Friction over drug patents

March 24, 2014 12:45 am | Updated December 04, 2021 11:24 pm IST

Differences over intellectual property rights (IPRs) have emerged as a strong undercurrent in India’s economic relations with the U.S. The attempt by the influential pharmaceutical lobby to stymie India’s efforts to ensure the supply of medicines at affordable rates without violating existing treaty commitments, requires a principled response from New Delhi. At the core of the issue is what Columbia University Professor Arvind Panagariya calls “the hijacking of the economic policy dialogue between the U.S. and India by pharmaceutical lobbies in the U.S.” Piqued by India’s decision to use the flexibilities that are available in the existing TRIPS (Trade Related Aspects of Intellectual Property Rights) Agreement, big pharma in the U.S., along with other influential business groups, is using its considerable clout to pressure the U.S. Trade Representative into designating India as a “priority foreign country” in its 2014 Special 301 Report, due on April 30. That label is reserved for the worst offenders of IPRs, and as a follow-up the U.S. could impose trade sanctions such as withdrawing tariff preferences for Indian exports. In an election year, India will most likely retaliate through anti-dumping duties or tariff hikes on U.S. imports.
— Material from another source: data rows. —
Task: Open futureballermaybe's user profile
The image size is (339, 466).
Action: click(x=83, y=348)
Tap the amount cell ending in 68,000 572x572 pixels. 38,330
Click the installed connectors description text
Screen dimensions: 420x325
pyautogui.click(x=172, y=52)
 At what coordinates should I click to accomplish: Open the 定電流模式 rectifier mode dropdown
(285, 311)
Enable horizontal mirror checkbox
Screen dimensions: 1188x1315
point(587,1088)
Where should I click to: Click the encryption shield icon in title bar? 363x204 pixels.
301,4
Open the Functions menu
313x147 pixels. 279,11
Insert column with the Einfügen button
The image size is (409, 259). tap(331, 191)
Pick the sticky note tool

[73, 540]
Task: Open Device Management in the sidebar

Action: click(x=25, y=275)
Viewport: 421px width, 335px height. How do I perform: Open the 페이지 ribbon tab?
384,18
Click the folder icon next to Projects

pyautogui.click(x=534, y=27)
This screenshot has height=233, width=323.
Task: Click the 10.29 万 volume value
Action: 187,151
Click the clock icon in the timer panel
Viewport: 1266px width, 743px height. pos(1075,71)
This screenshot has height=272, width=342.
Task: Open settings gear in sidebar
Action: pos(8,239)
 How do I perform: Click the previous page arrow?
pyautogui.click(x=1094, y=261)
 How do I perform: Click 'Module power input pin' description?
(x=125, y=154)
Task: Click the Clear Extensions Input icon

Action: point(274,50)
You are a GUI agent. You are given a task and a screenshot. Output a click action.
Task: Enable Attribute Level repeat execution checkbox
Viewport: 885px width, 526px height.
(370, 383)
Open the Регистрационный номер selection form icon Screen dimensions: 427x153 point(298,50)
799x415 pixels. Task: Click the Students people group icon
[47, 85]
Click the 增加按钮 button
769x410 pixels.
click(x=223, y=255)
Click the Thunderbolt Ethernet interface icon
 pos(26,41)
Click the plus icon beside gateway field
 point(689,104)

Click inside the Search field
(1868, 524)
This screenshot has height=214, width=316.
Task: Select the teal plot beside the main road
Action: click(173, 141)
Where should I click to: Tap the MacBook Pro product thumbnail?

The genesis of this issue goes back to 1994 when at the Uruguay Round of trade talks India, while not being wholly successful in resisting U.S. attempts to have a 20-year product patent on medicines and chemicals, managed to incorporate certain flexibilities in the TRIPS agreement. However, since 2005 when India incorporated patent protection into domestic laws, it has used the flexibilities only twice. In March 2012, it issued a compulsory licence to an Indian firm for a cancer drug, whose patent-holder, the German multinational Bayer, had priced it well beyond the reach of a majority of Indian patients. Under another provision, countries have the option to deny a patent to a drug that involved only incremental innovation over an existing drug. In April 2013 the Supreme Court upheld the 2006 decision of the Indian patent office denying the Swiss multinational Novartis patent on a drug that involved only incremental innovation. Clearly, not just these two instances but the prospect of other countries emulating India has rattled big pharma. India, which has not violated the treaty obligations, can challenge any prospective action by the U.S. by taking it before the WTO, whose dispute settlement mechanism has a good record of impartiality. Developing countries as also a few developed ones expect India to act effectively to safeguard its domestic commitment to public health.